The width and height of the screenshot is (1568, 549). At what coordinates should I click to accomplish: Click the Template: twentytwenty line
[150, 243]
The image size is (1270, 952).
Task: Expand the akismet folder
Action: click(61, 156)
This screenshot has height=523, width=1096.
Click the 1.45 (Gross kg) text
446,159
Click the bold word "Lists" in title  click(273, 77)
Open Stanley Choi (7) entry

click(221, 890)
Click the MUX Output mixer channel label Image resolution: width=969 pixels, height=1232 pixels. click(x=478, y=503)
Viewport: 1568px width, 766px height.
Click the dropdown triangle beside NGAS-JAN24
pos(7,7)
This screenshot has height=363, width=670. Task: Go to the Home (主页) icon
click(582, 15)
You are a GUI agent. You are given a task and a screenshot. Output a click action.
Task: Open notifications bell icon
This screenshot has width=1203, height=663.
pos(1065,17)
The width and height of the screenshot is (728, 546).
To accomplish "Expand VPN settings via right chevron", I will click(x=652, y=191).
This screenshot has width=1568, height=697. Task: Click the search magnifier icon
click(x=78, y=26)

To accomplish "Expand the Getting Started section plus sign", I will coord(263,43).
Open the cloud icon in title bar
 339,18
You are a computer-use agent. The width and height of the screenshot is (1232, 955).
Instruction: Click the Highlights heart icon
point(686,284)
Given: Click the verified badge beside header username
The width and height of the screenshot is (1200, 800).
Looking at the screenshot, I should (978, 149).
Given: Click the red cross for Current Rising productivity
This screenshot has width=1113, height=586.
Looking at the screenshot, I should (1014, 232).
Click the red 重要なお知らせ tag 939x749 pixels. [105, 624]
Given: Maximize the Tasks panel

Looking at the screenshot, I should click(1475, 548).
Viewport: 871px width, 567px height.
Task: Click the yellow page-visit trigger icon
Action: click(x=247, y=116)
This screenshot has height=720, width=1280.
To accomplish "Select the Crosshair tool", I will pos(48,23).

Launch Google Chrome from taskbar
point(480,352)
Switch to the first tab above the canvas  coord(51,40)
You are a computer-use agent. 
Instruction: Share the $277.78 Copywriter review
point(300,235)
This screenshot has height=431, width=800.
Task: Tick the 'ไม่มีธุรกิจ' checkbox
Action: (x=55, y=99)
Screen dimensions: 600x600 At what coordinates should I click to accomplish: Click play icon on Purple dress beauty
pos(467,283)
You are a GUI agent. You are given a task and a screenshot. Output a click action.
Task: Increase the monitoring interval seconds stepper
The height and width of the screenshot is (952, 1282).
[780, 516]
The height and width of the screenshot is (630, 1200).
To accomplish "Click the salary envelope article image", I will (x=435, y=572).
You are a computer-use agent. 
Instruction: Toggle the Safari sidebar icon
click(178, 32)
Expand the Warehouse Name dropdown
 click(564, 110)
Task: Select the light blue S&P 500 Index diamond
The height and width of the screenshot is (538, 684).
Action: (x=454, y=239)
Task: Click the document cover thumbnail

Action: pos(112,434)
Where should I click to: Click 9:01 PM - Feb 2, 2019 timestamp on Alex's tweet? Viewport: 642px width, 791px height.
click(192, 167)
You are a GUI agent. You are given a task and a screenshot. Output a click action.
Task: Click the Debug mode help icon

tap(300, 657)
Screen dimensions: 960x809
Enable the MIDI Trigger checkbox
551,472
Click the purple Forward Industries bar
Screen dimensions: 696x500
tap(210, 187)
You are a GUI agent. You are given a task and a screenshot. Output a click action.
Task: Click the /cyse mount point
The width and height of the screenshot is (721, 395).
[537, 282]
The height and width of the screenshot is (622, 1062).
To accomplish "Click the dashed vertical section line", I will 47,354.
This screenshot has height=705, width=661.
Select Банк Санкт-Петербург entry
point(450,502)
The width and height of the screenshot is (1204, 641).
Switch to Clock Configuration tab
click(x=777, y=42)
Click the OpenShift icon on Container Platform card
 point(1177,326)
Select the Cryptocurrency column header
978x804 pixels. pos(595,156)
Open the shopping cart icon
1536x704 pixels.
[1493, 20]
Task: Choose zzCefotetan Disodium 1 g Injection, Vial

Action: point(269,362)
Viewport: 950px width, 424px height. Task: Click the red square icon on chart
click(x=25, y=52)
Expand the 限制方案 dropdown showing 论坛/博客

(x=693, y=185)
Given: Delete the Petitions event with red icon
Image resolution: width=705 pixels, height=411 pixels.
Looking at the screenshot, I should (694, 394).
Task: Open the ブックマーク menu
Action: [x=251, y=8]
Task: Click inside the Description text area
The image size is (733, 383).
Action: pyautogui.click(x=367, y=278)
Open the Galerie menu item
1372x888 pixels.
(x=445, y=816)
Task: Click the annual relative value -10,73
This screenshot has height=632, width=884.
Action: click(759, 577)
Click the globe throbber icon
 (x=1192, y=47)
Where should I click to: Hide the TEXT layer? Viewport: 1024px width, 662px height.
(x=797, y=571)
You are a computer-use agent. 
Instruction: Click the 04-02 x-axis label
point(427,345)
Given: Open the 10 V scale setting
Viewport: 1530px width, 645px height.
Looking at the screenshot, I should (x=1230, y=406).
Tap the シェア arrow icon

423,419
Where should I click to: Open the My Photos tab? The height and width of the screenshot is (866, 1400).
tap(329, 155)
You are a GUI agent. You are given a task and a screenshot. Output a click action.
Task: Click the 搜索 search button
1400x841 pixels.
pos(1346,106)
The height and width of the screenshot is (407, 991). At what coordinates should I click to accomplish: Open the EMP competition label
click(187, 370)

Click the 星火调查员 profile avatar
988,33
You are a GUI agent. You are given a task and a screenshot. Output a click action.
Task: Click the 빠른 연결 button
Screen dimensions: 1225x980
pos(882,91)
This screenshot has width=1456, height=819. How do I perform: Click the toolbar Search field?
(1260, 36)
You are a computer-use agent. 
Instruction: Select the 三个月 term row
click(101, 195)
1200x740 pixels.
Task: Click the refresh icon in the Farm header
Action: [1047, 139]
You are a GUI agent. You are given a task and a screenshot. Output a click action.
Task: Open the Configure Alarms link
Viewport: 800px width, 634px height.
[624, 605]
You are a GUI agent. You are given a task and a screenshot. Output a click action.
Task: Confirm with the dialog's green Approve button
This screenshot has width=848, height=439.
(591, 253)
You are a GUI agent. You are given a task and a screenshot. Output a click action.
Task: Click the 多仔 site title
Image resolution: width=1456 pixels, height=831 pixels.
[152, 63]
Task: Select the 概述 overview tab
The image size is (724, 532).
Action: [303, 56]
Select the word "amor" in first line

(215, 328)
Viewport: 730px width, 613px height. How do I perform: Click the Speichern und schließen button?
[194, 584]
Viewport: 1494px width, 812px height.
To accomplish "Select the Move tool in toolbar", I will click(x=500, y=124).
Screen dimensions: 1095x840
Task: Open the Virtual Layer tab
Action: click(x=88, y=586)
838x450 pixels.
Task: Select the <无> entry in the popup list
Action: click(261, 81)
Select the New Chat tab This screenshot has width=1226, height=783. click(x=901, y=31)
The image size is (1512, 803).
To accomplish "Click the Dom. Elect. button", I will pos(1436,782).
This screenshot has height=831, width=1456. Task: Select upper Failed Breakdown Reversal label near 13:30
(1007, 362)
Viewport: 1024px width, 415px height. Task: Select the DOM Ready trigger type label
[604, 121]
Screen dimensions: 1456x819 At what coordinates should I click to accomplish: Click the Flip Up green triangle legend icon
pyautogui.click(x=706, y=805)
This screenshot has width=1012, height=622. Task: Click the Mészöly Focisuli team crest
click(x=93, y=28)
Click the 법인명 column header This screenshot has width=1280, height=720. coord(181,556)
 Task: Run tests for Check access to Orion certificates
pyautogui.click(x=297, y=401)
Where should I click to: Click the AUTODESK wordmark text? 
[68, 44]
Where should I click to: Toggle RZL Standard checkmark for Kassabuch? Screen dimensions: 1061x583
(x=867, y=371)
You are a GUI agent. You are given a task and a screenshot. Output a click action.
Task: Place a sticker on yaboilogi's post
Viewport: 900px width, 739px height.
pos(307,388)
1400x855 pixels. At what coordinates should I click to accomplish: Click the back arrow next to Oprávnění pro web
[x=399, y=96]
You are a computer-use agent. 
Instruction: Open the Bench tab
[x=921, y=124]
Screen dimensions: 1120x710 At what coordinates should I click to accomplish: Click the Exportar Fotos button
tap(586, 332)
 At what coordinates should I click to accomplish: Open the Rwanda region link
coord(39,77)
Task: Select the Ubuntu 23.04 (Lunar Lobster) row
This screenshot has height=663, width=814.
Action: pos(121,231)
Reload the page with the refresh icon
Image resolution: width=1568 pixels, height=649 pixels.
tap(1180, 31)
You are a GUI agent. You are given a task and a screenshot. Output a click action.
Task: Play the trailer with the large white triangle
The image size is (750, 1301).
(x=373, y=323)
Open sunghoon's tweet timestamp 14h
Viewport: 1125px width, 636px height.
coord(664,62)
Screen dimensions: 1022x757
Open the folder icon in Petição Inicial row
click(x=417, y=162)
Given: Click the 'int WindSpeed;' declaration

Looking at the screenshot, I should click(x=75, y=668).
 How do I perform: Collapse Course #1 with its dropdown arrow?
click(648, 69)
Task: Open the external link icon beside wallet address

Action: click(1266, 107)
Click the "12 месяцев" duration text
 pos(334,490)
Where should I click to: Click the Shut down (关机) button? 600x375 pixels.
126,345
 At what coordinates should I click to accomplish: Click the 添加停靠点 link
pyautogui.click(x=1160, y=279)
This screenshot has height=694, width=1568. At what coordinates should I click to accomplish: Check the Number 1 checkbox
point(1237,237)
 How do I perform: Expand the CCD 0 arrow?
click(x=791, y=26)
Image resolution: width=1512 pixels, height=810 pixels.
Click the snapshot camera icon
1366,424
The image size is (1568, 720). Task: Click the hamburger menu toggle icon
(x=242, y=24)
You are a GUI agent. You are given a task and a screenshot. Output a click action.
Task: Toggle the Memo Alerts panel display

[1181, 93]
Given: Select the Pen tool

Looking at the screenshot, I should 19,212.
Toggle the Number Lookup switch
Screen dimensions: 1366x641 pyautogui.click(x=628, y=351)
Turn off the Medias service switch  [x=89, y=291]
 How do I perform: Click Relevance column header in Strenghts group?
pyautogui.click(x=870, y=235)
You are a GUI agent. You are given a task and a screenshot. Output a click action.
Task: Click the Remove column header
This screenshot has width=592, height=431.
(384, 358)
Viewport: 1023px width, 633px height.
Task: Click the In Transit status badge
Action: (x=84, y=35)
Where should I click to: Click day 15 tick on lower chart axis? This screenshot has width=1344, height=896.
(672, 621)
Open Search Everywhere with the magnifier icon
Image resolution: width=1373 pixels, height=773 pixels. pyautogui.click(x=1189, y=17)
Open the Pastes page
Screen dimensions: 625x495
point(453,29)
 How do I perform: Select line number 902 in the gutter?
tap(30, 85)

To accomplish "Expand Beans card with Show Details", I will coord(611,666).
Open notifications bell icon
+ + +
**Exercise objective:**
Reproduce verbatim everything in the material from the start down through the line containing "Action: click(61, 156)".

**Task response:**
The width and height of the screenshot is (1568, 549). At what coordinates should I click to accomplish: Click the Template: twentytwenty line
[150, 243]
The image size is (1270, 952).
Task: Expand the akismet folder
Action: click(61, 156)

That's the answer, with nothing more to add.